Дверь в чулан была приоткрыта, и там кто-то находился. Или что-то. Артем набрался духу, тряхнул челкой, отгоняя неуверенность, толкнул ногой дверь и запрыгнул внутрь, держа сковороду наготове. Под деревянным стеллажом, сколоченным дедом Архипом в молодые годы, лежал сам ее создатель. Весь он был завален кухонной утварью, мешочками с продуктами и со средством от мышей, старыми лохмотьями, которые дед называл одеждою, и многим другим. На стеллажах же, держась на честном слове и покачиваясь, рискуя каждую минуту упасть старику на голову, балансировала кастрюля, последнее, что удержалось наверху.
– Аркашка, внучек, чего ж ты так рано встал?
«Странный вопрос», – подумал внучек.
– А я тут искал туесок свой и решил немного разобрать вещички, переложить их на другое место.
Немного было мягко сказано: «вещички» абсолютно все лежали на других местах, нежели раньше, то есть на деде Архипе. Он под ними барахтал руками и ногами, пытаясь встать, что получалось плоховато, точнее, вовсе не получалось. Видно, устав, старик вдруг прекратил свои нехитрые телодвижения и спросил:
– Чевой-т ты со сковородкой? Проголодался, верно. Ну, подожди, счас я встану и покормлю тебя оладушками с молочком. Знаешь, какие у меня оладушки вкусные?

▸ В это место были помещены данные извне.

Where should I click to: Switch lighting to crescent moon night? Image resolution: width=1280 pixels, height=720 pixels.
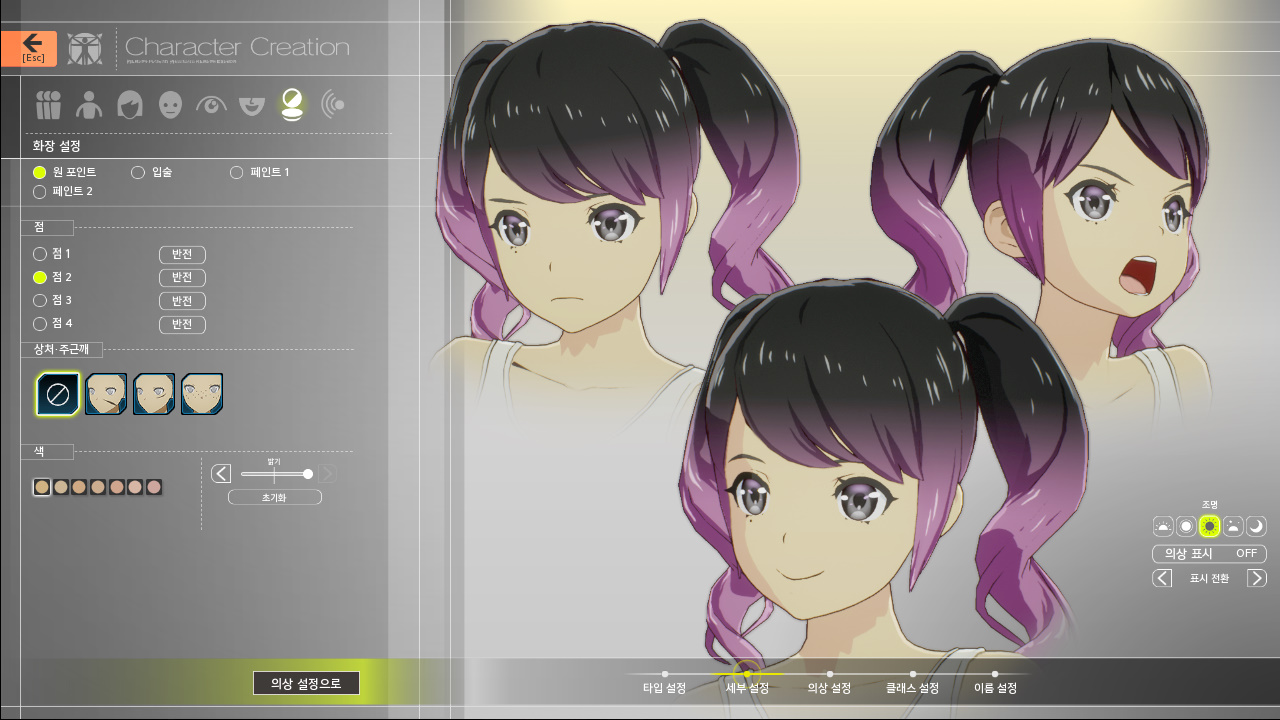tap(1255, 526)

Дед опять начал действия по высвобождению из-под завалов, продолжая расхваливать свои кулинарные способности в области приготовления оладушков. У Артема уже заранее подкатила тошнота к горлу: сколько можно? Может, он издевается? Две мысли – одна благая, вторая не очень, терзали душу Артема. С одной стороны, нужно было старику помочь, один он долго еще будет пытаться выбраться из чулана. Но, с другой стороны, если дед останется здесь надолго, можно будет избежать пытки оладушками и пожарить себе яичницу с колбасой. Улыбка растянулась на лице во всю свою природную ширь при мысли о такой радужной перспективе. Артем вздохнул о шипящей и пузырящейся на сковородке яичнице и протянул деду Архипу руку. Пусть живет.

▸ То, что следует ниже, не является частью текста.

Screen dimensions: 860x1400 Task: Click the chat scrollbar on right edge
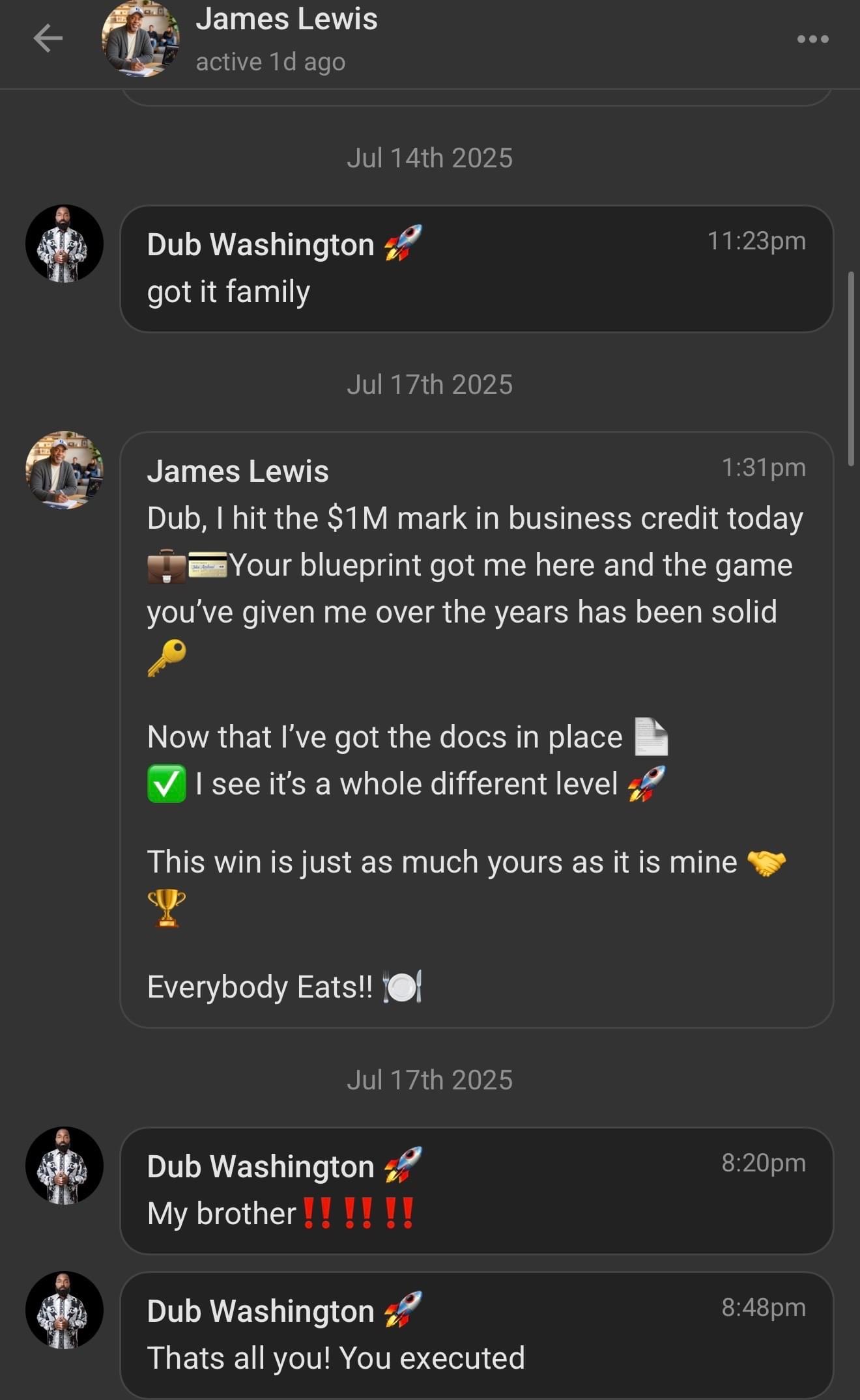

Выбравшись на свободу и запамятовав поблагодарить Артема за спасение, дед провел свой ежедневный ритуал по кормлению внука. На этот раз расхваливание трапезы перемежалось с сетованиями по поводу потери туеска.
– Хороший был туесок. Куда я его засунул? Параскевья уж больно его любила.
Артем поперхнулся очередным куском, и выражение отчаяния на лице сменилось догадкой. Так вот зачем прозрачной тетке туесок! То-то она ему так обрадовалась.
– Я ж энтот туесок как память берег, – продолжал дед Архип. – Как в грудях защемит тоска, так я его сразу с чулана достану да гутарю со своей Параскевьей, царство ей небесное. Энтот туесок я ей на свадьбу саморучно сплел, вместо колечка, стал быть, подарил. Оно-т так и сподручней. От кольца-т какой прок? Только палец натирает. А этакая вещь в хозяйстве в самый раз. И тож ягоду я люблю. Не малое дело. Где ж теперь энтот туесок? Ума не приложу.
Жалким каким-то дед Архип стал от своей потери, постарел как-то сильнее, осунулся. Все о туеске вспоминает и о Параскевье. А потом снова о туеске. Артем понял – идти ему еще один раз на мельницу, дедову память возвращать. А ой как не хочется.
– Артемка-а, – в окно затарабанила загорелая, с грязными ногтями рука, а затем в нем появилась лохматая белесая голова, – выходи гулять.
– А чаво ж, и сходи, – разрешил дед, и радостный внук выскочил во двор: отделался всего тремя оладьями.
Димка стоял под окном дедова дома с таким грустным лицом, будто у него кто-то умер.